* [Task to carry out]: Can you copy the material below word for word, from the line containing "Click commit node" through the line containing "point(110,4)"?

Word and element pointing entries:
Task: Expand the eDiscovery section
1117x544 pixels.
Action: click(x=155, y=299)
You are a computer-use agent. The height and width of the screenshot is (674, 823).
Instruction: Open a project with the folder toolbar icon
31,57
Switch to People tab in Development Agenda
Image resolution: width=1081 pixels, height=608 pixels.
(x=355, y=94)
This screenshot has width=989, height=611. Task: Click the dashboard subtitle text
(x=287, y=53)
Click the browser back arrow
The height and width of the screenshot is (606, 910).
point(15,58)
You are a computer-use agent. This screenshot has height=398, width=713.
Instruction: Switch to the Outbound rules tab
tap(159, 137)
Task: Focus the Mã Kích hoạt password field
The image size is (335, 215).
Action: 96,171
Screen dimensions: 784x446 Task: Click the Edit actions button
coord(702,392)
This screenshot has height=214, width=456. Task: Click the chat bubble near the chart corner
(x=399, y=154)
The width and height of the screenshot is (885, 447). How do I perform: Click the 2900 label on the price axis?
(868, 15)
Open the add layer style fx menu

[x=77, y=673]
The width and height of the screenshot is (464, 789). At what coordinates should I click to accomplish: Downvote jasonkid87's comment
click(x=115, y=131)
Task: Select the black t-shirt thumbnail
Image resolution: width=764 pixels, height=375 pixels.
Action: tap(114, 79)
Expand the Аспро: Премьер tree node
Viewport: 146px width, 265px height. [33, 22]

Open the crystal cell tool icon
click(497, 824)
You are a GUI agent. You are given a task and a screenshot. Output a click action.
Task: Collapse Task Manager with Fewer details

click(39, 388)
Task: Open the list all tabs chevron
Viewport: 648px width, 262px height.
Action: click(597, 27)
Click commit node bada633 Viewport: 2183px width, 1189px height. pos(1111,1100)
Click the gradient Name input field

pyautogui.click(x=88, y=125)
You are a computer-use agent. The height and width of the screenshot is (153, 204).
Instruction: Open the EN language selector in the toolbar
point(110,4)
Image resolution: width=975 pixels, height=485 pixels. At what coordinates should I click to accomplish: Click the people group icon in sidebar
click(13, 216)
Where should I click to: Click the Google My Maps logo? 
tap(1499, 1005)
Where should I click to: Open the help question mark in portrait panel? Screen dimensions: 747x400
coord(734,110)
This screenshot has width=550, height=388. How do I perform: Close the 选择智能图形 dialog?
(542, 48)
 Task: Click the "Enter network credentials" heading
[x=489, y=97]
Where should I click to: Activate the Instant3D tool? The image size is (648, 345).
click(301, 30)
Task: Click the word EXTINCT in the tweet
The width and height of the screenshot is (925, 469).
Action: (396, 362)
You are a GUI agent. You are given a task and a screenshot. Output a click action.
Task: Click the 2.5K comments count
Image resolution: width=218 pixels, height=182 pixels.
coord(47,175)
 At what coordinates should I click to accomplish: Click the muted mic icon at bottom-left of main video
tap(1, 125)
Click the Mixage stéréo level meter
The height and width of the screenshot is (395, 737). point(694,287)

* [Response]:
Click commit node bada633 Viewport: 2183px width, 1189px height. pos(1111,1100)
Click the gradient Name input field

pyautogui.click(x=88, y=125)
You are a computer-use agent. The height and width of the screenshot is (153, 204).
Instruction: Open the EN language selector in the toolbar
point(110,4)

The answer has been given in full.